>> START Input data

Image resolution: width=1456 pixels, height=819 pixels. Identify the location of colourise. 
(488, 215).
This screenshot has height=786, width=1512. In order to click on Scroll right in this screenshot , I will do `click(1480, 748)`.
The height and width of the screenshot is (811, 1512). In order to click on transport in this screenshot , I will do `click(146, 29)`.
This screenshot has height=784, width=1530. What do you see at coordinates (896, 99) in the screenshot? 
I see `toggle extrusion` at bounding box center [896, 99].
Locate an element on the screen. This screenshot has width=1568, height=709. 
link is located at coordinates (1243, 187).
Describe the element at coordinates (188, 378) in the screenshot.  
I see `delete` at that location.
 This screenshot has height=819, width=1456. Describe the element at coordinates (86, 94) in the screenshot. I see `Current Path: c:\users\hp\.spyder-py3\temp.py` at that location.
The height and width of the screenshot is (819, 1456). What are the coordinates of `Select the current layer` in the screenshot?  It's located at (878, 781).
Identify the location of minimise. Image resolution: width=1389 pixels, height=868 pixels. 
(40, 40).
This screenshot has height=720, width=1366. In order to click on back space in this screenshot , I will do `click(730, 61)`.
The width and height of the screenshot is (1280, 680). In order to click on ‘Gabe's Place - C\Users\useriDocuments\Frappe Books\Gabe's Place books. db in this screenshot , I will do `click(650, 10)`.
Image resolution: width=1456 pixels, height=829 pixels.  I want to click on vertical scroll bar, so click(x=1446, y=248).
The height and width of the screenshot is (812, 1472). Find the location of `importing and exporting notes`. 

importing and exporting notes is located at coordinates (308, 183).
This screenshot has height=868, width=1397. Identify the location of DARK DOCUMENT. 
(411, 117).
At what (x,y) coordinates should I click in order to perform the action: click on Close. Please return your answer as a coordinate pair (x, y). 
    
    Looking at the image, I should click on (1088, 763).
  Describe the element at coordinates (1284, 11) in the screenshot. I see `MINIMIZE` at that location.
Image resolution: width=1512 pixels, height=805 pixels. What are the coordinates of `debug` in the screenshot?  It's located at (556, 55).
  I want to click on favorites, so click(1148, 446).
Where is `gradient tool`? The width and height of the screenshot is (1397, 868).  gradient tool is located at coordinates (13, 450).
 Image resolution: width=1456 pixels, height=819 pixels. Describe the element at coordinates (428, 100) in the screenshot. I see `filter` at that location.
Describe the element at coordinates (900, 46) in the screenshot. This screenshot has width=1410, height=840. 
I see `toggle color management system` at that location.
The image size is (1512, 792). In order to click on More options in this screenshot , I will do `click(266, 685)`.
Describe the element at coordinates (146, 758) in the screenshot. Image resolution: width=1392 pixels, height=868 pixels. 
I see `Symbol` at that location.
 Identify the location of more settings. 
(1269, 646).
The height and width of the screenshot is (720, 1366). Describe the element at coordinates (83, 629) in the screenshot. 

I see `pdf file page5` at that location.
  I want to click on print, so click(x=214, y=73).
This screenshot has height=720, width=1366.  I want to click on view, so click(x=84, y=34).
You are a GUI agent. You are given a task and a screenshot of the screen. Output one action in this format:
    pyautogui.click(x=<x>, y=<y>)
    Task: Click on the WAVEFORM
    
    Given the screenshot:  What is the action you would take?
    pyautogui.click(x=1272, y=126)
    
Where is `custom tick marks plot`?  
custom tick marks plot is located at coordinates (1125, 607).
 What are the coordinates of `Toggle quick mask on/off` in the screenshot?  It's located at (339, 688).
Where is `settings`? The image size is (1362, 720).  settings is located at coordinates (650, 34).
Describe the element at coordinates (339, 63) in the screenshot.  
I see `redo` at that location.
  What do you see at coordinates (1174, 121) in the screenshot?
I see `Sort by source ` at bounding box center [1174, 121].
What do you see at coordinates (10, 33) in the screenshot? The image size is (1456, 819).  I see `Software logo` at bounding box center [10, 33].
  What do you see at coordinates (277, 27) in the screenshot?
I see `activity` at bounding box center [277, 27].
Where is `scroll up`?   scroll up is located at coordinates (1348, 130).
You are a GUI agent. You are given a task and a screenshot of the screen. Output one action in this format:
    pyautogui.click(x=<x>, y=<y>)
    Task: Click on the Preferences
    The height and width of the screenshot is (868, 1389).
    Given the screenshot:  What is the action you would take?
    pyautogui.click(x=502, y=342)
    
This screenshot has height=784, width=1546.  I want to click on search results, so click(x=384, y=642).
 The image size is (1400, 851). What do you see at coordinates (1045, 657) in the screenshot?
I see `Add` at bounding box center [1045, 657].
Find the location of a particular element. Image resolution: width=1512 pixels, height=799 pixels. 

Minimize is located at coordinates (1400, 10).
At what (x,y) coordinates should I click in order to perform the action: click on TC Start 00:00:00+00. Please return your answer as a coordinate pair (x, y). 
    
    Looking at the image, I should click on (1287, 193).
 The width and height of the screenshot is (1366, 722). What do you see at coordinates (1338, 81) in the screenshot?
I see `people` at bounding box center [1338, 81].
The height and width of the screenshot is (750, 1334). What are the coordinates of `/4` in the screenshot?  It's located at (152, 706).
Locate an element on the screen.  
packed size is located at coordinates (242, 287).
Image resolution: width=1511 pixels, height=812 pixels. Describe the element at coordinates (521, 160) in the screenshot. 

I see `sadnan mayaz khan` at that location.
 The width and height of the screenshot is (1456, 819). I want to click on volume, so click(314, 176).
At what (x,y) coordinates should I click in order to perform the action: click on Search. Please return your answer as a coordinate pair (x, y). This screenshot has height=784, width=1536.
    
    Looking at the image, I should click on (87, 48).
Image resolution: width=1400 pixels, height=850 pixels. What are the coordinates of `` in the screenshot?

>> END Input data

### Written request
Can you edit the listing above by replacing every "Identify the location of" with "Find the position of" and leaving everything else unchanged?

### Correct answer
Image resolution: width=1456 pixels, height=819 pixels. Find the position of colourise. 
(488, 215).
This screenshot has height=786, width=1512. In order to click on Scroll right in this screenshot , I will do `click(1480, 748)`.
The height and width of the screenshot is (811, 1512). In order to click on transport in this screenshot , I will do `click(146, 29)`.
This screenshot has height=784, width=1530. What do you see at coordinates (896, 99) in the screenshot? 
I see `toggle extrusion` at bounding box center [896, 99].
Locate an element on the screen. This screenshot has width=1568, height=709. 
link is located at coordinates (1243, 187).
Describe the element at coordinates (188, 378) in the screenshot.  
I see `delete` at that location.
 This screenshot has height=819, width=1456. Describe the element at coordinates (86, 94) in the screenshot. I see `Current Path: c:\users\hp\.spyder-py3\temp.py` at that location.
The height and width of the screenshot is (819, 1456). What are the coordinates of `Select the current layer` in the screenshot?  It's located at (878, 781).
Find the position of minimise. Image resolution: width=1389 pixels, height=868 pixels. 
(40, 40).
This screenshot has height=720, width=1366. In order to click on back space in this screenshot , I will do `click(730, 61)`.
The width and height of the screenshot is (1280, 680). In order to click on ‘Gabe's Place - C\Users\useriDocuments\Frappe Books\Gabe's Place books. db in this screenshot , I will do `click(650, 10)`.
Image resolution: width=1456 pixels, height=829 pixels.  I want to click on vertical scroll bar, so click(x=1446, y=248).
The height and width of the screenshot is (812, 1472). Find the location of `importing and exporting notes`. 

importing and exporting notes is located at coordinates (308, 183).
This screenshot has height=868, width=1397. Find the position of DARK DOCUMENT. 
(411, 117).
At what (x,y) coordinates should I click in order to perform the action: click on Close. Please return your answer as a coordinate pair (x, y). 
    
    Looking at the image, I should click on (1088, 763).
  Describe the element at coordinates (1284, 11) in the screenshot. I see `MINIMIZE` at that location.
Image resolution: width=1512 pixels, height=805 pixels. What are the coordinates of `debug` in the screenshot?  It's located at (556, 55).
  I want to click on favorites, so click(1148, 446).
Where is `gradient tool`? The width and height of the screenshot is (1397, 868).  gradient tool is located at coordinates (13, 450).
 Image resolution: width=1456 pixels, height=819 pixels. Describe the element at coordinates (428, 100) in the screenshot. I see `filter` at that location.
Describe the element at coordinates (900, 46) in the screenshot. This screenshot has width=1410, height=840. 
I see `toggle color management system` at that location.
The image size is (1512, 792). In order to click on More options in this screenshot , I will do `click(266, 685)`.
Describe the element at coordinates (146, 758) in the screenshot. Image resolution: width=1392 pixels, height=868 pixels. 
I see `Symbol` at that location.
 Find the position of more settings. 
(1269, 646).
The height and width of the screenshot is (720, 1366). Describe the element at coordinates (83, 629) in the screenshot. 

I see `pdf file page5` at that location.
  I want to click on print, so click(x=214, y=73).
This screenshot has height=720, width=1366.  I want to click on view, so click(x=84, y=34).
You are a GUI agent. You are given a task and a screenshot of the screen. Output one action in this format:
    pyautogui.click(x=<x>, y=<y>)
    Task: Click on the WAVEFORM
    
    Given the screenshot:  What is the action you would take?
    pyautogui.click(x=1272, y=126)
    
Where is `custom tick marks plot`?  
custom tick marks plot is located at coordinates (1125, 607).
 What are the coordinates of `Toggle quick mask on/off` in the screenshot?  It's located at (339, 688).
Where is `settings`? The image size is (1362, 720).  settings is located at coordinates (650, 34).
Describe the element at coordinates (339, 63) in the screenshot.  
I see `redo` at that location.
  What do you see at coordinates (1174, 121) in the screenshot?
I see `Sort by source ` at bounding box center [1174, 121].
What do you see at coordinates (10, 33) in the screenshot? The image size is (1456, 819).  I see `Software logo` at bounding box center [10, 33].
  What do you see at coordinates (277, 27) in the screenshot?
I see `activity` at bounding box center [277, 27].
Where is `scroll up`?   scroll up is located at coordinates (1348, 130).
You are a GUI agent. You are given a task and a screenshot of the screen. Output one action in this format:
    pyautogui.click(x=<x>, y=<y>)
    Task: Click on the Preferences
    The height and width of the screenshot is (868, 1389).
    Given the screenshot:  What is the action you would take?
    pyautogui.click(x=502, y=342)
    
This screenshot has height=784, width=1546.  I want to click on search results, so click(x=384, y=642).
 The image size is (1400, 851). What do you see at coordinates (1045, 657) in the screenshot?
I see `Add` at bounding box center [1045, 657].
Find the location of a particular element. Image resolution: width=1512 pixels, height=799 pixels. 

Minimize is located at coordinates (1400, 10).
At what (x,y) coordinates should I click in order to perform the action: click on TC Start 00:00:00+00. Please return your answer as a coordinate pair (x, y). 
    
    Looking at the image, I should click on (1287, 193).
 The width and height of the screenshot is (1366, 722). What do you see at coordinates (1338, 81) in the screenshot?
I see `people` at bounding box center [1338, 81].
The height and width of the screenshot is (750, 1334). What are the coordinates of `/4` in the screenshot?  It's located at (152, 706).
Locate an element on the screen.  
packed size is located at coordinates (242, 287).
Image resolution: width=1511 pixels, height=812 pixels. Describe the element at coordinates (521, 160) in the screenshot. 

I see `sadnan mayaz khan` at that location.
 The width and height of the screenshot is (1456, 819). I want to click on volume, so click(314, 176).
At what (x,y) coordinates should I click in order to perform the action: click on Search. Please return your answer as a coordinate pair (x, y). This screenshot has height=784, width=1536.
    
    Looking at the image, I should click on (87, 48).
Image resolution: width=1400 pixels, height=850 pixels. What are the coordinates of `` in the screenshot?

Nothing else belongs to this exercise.